---------- Task data ----------
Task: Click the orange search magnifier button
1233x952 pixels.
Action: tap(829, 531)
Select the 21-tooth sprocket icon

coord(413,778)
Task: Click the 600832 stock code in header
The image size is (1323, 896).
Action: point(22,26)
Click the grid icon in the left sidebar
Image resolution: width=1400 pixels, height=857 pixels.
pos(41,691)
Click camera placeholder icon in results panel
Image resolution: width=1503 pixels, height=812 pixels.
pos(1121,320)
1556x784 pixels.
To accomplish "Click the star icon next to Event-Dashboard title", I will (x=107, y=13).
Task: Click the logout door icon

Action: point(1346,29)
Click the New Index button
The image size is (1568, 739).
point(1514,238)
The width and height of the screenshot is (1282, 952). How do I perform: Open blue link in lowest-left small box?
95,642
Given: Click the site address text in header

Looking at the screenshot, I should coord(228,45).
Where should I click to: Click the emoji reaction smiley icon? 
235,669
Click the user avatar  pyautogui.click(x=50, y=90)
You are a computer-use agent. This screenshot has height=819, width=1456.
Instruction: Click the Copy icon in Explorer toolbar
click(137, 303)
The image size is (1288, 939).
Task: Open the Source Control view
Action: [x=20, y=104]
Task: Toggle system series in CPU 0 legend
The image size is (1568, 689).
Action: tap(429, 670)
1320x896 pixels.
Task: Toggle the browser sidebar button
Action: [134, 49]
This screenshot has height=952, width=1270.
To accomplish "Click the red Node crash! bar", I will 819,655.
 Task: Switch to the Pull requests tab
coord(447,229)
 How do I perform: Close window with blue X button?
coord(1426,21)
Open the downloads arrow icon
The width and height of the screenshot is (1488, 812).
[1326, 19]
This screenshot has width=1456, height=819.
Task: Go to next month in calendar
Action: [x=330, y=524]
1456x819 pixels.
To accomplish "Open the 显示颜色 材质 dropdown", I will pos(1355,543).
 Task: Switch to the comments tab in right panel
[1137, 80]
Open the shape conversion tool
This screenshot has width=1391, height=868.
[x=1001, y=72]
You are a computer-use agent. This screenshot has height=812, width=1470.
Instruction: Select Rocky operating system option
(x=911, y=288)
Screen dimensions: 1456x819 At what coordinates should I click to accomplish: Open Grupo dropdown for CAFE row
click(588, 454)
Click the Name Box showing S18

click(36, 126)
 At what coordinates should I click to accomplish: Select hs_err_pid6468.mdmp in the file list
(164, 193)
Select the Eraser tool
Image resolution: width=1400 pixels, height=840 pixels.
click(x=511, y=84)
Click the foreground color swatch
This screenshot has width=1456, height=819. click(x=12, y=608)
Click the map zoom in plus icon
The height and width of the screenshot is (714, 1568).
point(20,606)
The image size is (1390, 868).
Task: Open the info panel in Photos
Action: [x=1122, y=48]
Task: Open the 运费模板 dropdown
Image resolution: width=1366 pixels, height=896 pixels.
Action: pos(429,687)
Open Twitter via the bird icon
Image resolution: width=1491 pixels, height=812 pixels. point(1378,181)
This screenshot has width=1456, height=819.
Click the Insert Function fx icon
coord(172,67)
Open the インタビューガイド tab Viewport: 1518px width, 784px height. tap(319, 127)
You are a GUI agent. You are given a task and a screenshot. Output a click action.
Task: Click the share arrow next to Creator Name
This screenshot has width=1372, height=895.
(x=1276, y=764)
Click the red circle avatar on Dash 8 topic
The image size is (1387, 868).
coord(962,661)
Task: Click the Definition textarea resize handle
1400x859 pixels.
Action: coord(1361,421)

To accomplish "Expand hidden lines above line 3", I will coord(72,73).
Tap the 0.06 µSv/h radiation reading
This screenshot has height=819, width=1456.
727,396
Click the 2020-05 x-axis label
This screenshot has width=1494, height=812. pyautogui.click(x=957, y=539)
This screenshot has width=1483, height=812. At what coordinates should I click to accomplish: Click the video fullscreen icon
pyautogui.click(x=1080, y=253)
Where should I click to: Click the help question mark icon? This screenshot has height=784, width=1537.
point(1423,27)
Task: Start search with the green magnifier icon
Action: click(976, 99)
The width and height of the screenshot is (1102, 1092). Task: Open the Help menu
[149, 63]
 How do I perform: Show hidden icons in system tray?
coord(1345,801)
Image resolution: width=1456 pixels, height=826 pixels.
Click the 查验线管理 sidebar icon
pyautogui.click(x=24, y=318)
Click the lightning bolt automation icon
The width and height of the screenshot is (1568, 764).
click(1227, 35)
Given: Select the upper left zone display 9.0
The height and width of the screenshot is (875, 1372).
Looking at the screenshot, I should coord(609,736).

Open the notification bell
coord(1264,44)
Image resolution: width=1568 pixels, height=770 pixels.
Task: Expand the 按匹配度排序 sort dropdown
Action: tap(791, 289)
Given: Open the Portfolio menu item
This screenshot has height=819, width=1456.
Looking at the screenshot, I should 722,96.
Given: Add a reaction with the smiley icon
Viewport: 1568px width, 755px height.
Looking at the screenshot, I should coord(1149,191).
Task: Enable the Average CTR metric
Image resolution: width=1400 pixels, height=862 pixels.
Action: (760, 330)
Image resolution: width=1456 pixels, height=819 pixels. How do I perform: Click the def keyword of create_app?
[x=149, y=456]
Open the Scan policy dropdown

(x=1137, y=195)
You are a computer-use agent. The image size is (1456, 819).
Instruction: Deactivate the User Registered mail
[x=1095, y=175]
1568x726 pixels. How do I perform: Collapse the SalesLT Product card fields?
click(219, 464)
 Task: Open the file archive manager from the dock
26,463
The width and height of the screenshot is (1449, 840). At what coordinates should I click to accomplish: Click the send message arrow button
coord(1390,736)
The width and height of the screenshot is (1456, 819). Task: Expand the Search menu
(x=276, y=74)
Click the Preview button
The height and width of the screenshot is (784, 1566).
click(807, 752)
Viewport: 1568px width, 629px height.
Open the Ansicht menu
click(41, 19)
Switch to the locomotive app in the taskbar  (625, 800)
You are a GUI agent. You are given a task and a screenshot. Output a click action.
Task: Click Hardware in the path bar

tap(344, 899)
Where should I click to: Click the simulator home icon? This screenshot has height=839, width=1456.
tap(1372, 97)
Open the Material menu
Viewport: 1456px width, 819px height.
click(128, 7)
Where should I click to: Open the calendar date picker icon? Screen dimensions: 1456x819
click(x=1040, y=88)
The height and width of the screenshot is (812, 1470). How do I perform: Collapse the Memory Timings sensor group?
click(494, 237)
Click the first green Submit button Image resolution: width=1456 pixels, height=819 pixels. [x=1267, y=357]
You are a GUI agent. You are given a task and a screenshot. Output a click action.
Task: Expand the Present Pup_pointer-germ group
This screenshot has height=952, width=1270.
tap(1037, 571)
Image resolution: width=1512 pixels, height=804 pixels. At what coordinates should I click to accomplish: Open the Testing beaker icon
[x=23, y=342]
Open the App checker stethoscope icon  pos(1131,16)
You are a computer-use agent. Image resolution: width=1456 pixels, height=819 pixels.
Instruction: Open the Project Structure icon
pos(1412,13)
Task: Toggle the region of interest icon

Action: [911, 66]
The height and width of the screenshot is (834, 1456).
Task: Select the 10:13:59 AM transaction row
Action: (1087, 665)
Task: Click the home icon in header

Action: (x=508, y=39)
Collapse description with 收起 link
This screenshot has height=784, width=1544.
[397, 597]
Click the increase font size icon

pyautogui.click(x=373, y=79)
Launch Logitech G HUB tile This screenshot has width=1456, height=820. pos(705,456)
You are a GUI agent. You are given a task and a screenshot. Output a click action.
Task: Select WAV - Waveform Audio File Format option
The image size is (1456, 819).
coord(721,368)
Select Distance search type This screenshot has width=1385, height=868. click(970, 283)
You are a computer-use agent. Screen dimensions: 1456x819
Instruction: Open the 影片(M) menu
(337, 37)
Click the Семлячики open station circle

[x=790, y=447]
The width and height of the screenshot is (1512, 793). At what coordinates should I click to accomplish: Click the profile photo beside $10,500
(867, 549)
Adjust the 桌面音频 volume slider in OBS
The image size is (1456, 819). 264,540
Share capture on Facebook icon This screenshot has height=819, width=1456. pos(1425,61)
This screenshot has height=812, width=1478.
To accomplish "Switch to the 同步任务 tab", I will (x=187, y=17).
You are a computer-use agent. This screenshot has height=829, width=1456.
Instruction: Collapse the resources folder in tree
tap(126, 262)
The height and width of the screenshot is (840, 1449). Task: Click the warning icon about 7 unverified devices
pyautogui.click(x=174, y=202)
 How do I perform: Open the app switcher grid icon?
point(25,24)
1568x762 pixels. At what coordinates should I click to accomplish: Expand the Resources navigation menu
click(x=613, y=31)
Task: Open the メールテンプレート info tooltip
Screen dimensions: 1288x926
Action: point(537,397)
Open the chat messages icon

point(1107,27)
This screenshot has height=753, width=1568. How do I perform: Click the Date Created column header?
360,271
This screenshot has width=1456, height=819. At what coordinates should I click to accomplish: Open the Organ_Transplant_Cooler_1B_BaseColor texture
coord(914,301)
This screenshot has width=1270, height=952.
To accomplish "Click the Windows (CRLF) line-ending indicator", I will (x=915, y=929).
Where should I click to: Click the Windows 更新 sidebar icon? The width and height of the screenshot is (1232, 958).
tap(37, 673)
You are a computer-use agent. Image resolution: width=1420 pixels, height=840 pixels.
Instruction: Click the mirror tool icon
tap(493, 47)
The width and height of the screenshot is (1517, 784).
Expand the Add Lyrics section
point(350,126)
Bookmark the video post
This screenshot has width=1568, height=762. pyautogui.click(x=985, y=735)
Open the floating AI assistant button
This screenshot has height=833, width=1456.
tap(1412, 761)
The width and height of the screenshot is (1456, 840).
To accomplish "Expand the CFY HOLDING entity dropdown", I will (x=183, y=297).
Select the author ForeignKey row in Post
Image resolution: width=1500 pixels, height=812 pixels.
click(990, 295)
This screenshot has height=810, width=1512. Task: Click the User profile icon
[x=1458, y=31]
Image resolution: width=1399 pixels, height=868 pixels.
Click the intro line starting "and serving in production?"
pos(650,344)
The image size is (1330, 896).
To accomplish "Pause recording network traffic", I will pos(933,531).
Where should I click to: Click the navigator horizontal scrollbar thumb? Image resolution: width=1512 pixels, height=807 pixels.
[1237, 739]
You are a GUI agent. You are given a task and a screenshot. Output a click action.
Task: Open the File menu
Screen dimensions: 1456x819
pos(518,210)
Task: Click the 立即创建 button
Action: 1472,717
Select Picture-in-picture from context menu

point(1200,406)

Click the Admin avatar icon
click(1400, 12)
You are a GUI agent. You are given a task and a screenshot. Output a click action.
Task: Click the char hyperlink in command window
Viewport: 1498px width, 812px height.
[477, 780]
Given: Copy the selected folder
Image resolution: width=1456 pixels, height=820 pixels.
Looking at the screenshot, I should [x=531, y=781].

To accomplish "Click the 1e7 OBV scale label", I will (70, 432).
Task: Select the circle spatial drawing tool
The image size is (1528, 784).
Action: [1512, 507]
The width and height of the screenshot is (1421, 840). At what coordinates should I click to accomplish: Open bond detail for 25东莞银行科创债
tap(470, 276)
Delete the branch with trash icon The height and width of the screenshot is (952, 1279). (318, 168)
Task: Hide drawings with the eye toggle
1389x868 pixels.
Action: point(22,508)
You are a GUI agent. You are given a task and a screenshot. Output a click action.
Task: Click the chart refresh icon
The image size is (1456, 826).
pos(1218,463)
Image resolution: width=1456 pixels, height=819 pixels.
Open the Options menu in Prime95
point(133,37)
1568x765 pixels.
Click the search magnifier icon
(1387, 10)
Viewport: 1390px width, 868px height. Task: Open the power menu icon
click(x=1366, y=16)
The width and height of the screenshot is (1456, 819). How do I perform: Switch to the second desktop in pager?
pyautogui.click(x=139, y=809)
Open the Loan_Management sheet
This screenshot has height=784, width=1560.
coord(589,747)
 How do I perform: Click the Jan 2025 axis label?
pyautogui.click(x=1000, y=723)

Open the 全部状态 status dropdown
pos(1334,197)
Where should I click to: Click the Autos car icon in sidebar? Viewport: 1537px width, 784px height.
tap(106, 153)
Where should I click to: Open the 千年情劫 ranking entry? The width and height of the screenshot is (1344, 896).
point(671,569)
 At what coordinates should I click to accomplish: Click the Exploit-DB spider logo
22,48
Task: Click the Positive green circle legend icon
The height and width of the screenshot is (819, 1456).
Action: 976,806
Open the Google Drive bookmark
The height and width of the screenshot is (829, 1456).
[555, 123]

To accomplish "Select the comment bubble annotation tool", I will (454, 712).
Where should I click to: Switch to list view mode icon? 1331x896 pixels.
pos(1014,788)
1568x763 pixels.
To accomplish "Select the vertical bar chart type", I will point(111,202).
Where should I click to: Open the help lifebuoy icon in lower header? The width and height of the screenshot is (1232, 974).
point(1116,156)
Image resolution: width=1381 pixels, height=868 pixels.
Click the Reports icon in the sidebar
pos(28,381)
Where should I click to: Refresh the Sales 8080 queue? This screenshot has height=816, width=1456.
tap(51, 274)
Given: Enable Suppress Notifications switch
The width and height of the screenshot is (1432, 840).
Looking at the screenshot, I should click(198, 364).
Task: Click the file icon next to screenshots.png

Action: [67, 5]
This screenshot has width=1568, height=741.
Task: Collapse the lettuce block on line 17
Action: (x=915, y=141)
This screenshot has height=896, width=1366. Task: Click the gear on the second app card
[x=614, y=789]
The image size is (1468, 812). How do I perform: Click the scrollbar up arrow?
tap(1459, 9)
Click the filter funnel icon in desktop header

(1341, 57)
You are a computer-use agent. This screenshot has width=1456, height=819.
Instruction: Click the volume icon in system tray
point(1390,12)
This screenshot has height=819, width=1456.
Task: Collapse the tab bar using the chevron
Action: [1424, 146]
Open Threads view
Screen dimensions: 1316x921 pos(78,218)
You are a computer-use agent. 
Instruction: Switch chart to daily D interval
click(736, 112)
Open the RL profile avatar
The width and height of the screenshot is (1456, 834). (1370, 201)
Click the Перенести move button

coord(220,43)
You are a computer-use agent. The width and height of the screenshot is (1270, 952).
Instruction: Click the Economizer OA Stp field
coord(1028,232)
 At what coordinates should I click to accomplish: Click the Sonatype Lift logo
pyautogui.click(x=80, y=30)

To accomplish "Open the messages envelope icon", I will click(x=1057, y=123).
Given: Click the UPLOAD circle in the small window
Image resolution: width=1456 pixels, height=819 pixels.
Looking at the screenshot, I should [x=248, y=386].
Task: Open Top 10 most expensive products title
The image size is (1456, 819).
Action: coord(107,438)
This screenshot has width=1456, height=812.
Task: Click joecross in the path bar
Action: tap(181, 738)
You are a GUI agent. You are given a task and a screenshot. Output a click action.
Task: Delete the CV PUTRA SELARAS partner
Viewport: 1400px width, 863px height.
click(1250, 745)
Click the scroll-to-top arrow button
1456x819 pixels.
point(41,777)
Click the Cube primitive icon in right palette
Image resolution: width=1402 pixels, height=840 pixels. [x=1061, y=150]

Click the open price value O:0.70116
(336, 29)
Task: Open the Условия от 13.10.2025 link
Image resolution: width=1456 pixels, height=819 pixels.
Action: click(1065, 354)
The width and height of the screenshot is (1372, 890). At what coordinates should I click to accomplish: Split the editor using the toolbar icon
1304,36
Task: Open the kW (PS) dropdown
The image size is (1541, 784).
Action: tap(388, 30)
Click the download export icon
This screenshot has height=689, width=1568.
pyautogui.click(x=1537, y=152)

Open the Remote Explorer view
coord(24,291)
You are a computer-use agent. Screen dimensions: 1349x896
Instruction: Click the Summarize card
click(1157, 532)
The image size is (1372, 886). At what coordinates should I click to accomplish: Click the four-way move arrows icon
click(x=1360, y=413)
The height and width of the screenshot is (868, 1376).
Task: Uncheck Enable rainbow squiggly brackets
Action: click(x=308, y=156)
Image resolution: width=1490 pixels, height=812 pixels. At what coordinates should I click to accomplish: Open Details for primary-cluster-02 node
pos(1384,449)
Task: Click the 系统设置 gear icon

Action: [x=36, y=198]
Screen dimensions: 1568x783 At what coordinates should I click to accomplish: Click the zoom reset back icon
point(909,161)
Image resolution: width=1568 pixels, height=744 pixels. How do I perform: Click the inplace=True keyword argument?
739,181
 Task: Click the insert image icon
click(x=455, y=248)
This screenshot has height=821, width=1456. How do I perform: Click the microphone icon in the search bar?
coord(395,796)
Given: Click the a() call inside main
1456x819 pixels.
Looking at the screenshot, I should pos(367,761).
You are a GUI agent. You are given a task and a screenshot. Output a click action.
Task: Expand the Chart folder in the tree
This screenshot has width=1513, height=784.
----------
== Problem to work on ==
Respond with one number only: how many lines of the data contain "computer".

== Reply to the exercise ==
11